Georgia Tech Advances to Championship

Georgia Tech's (search) Will Bynum shook loose for a layup with 1.5 seconds left and sent the Yellow Jackets further than they've ever been in the NCAA tournament, putting them into the championship game with a 67-65 victory over Oklahoma State (search) on Saturday.

Now coach Paul Hewitt and his third-seeded Jackets will play for the title Monday night against the Duke-Connecticut winner. And here's a good omen for them: Tech has already beaten both of those powers.

John Lucas capped a furious comeback with a 3-pointer for the Cowboys that tied it at 65 with 26.3 seconds left.

After a timeout, Tech worked the ball around to Bynum, who didn't even start. He drove down the right side of the lane, double-clutched and banked home the winner. Lucas, the star of Oklahoma State's thrilling win over Saint Joseph's in the regional final, threw up an airball from practically the other end of the court at the buzzer.

Picked to finish a lowly seventh in the Atlantic Coast Conference (search), the Jackets weren't expected to do much of anything this season with a team of unknowns — hardly an All-American among them.

And surrounded by big names like Mike Krzyzewski, Jim Calhoun and Oklahoma State coach Eddie Sutton at this Final Four they were considered the biggest underdogs of all.

"We know a lot of people are basically saying this is a three-team Final Four," Tech guard Jarrett Jack said Friday.

After Bynum's winning basket, the Jackets mobbed him. One of his longest and closest friends, Cowboys star guard Tony Allen, even waded into the Tech huddle to congratulate his buddy.

"We felt very comfortable if we got the ball to him for the last shot," Hewitt said.

Marvin Lewis shot the Jackets out to an early lead from 3-point range and curly-haired center Luke Schenscher kept them ahead until Lucas' late heroics.

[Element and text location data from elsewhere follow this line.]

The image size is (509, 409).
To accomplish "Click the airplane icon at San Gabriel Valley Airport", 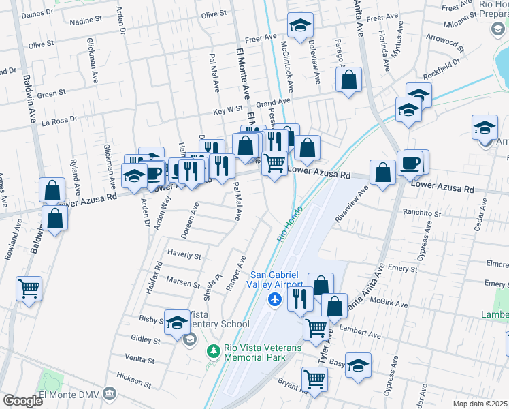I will (275, 299).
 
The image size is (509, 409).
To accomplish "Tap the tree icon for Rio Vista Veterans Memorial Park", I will (212, 350).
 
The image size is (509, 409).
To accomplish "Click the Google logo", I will (22, 400).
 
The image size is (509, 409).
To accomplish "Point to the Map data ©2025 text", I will (480, 404).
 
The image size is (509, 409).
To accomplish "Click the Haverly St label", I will (184, 256).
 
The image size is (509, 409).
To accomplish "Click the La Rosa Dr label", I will (60, 121).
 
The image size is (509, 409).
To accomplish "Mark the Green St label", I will (52, 93).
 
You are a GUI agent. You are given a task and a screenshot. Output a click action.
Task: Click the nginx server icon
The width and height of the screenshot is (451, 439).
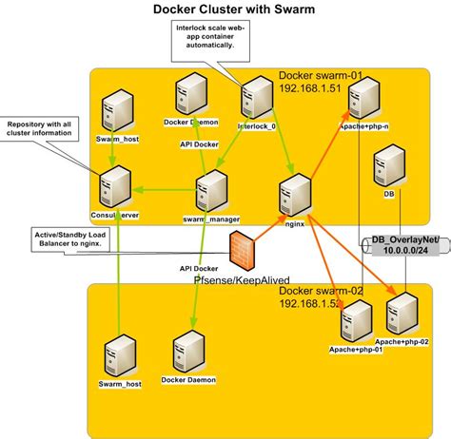[291, 192]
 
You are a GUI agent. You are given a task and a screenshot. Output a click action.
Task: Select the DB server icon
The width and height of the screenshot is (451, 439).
[387, 167]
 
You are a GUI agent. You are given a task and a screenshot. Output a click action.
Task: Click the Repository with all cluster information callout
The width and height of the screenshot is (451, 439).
[39, 129]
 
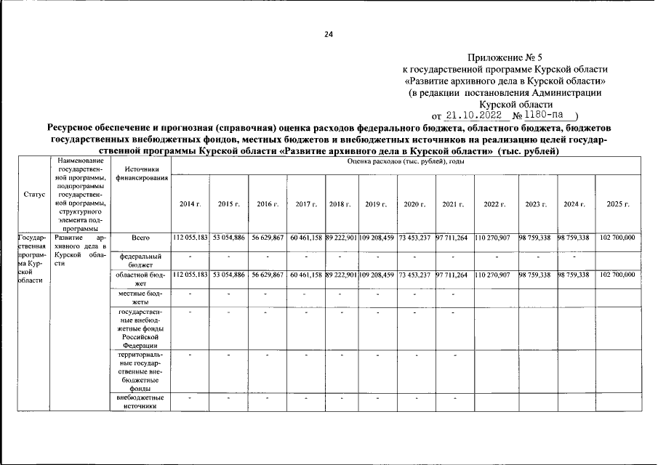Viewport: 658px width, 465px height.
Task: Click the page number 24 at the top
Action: [329, 34]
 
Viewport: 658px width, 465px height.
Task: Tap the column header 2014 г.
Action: [190, 204]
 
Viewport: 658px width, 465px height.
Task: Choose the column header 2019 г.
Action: [376, 204]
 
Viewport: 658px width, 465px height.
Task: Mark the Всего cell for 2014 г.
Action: [190, 238]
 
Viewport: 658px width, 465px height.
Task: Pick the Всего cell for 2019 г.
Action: [376, 238]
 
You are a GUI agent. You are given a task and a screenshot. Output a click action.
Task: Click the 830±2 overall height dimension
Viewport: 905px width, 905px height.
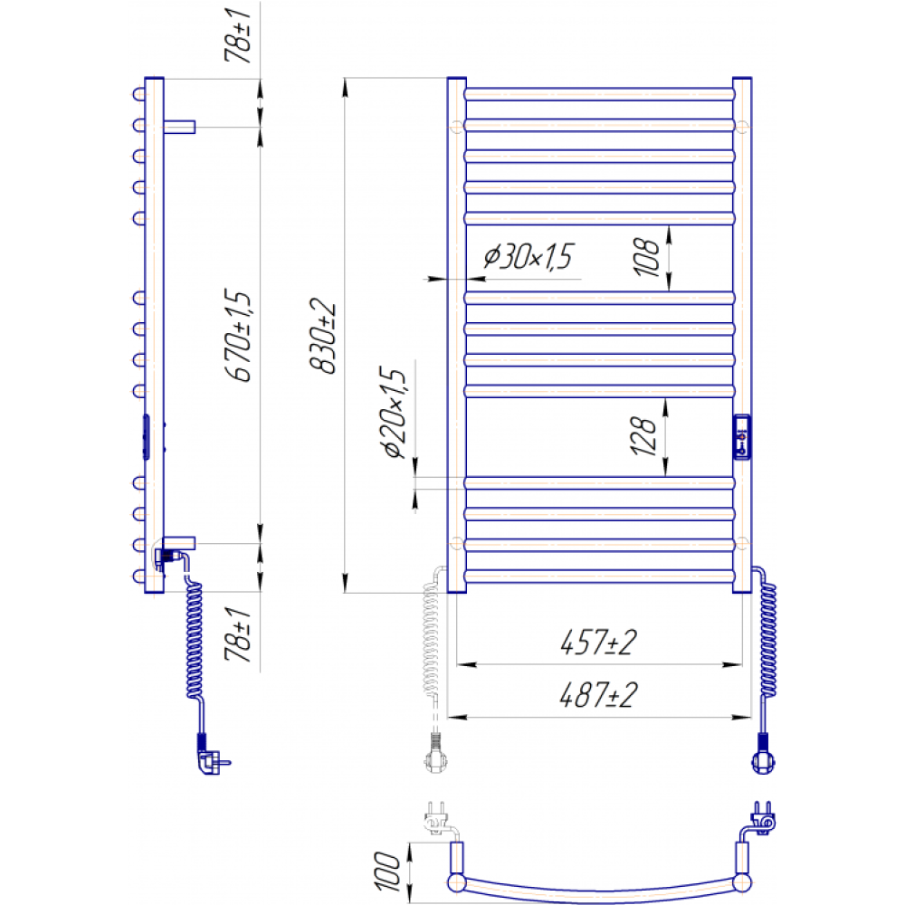[x=323, y=336]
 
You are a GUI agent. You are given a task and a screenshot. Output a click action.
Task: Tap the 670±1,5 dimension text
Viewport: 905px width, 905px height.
[x=238, y=336]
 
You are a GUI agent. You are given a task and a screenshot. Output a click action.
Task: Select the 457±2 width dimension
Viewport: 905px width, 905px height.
[x=598, y=643]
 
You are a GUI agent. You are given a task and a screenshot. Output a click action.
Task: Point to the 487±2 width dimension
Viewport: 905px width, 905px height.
[x=598, y=695]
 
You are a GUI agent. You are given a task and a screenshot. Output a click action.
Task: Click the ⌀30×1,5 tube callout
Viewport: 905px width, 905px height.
[x=529, y=256]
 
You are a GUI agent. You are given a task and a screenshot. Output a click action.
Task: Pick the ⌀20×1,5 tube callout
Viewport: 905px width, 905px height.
[x=395, y=412]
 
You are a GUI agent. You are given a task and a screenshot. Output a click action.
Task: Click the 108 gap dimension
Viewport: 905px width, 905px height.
[x=645, y=257]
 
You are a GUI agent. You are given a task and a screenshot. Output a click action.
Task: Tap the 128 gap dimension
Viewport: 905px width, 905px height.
[x=643, y=436]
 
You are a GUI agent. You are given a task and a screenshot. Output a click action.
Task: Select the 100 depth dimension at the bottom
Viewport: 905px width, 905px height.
[x=386, y=872]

Schenscher had 19 points and 12 rebounds and Lewis had 15, all on first-half 3-pointers. Bynum finished 11.

Lucas scored 11 on 4-for-14 shooting. Joey Graham had 17 points and 10 rebounds for the second-seeded Cowboys and Ivan McFarlin had 16.

"It's tough because I failed," Lucas said. "All year I've been achieving my goals and when it came to the biggest one I failed."

The loss ended Sutton's 34th year as a head coach and left him still without a championship. This was his third trip to the Final Four, having last made it in 1995.

"Part of you feels a little bit bad for him," Hewitt said.

Tech seemed to be in charge when it scored the first two baskets of the second half for a 41-30 lead.

But Lucas rallied the Cowboys, closing them to 53-51 with a pair of baskets.

Both teams said this game would come down to tempo, and Georgia Tech controlled it. The smaller and faster Yellow Jackets buzzed around the ball, running at every opportunity and occasionally slapping on a full-court press that forced the Cowboys to become sloppy.

Tech could afford to gamble because at every turn, there was Schenscher. Often taunted as "Big Bird" by opposing fans, the 7-foot-1 Australian gave the Yellow Jackets an inside presence at both ends of the court.

Schenscher prevented the more bulky Cowboys from going inside on lobs and he also worked his way inside for an assortment of dunks and baby hooks with his left hand.

A streak shooter, it was clear from the start that this was Lewis' day. And with Jack struggling to get going and B.J. Elder still limping with a sprained ankle, Lewis' timing was perfect — and unexpected.

Lewis scored just one point and shot 0-for-6 in Tech's last game, a 79-71 overtime win against Kansas in the St. Louis Regional final.

Showing a shooter's mentality — they're bound to go in sooner or later — Lewis hit his first three 3-point tries, missed one, then backed up a hit a couple more.

At one point, an exasperated Sutton called out to his team, "Who's guarding that guy?"

Six minutes in, he had already passed his season average of 11 points. He scored 15 of Tech's first 29 points, more than enough to offset Elder's injury.

Elder was Tech's leading scorer this season, but got hurt early in St. Louis. He was held scoreless and played only 15 minutes in those two tournament games, and did not score against Oklahoma State until hitting the first basket of the half.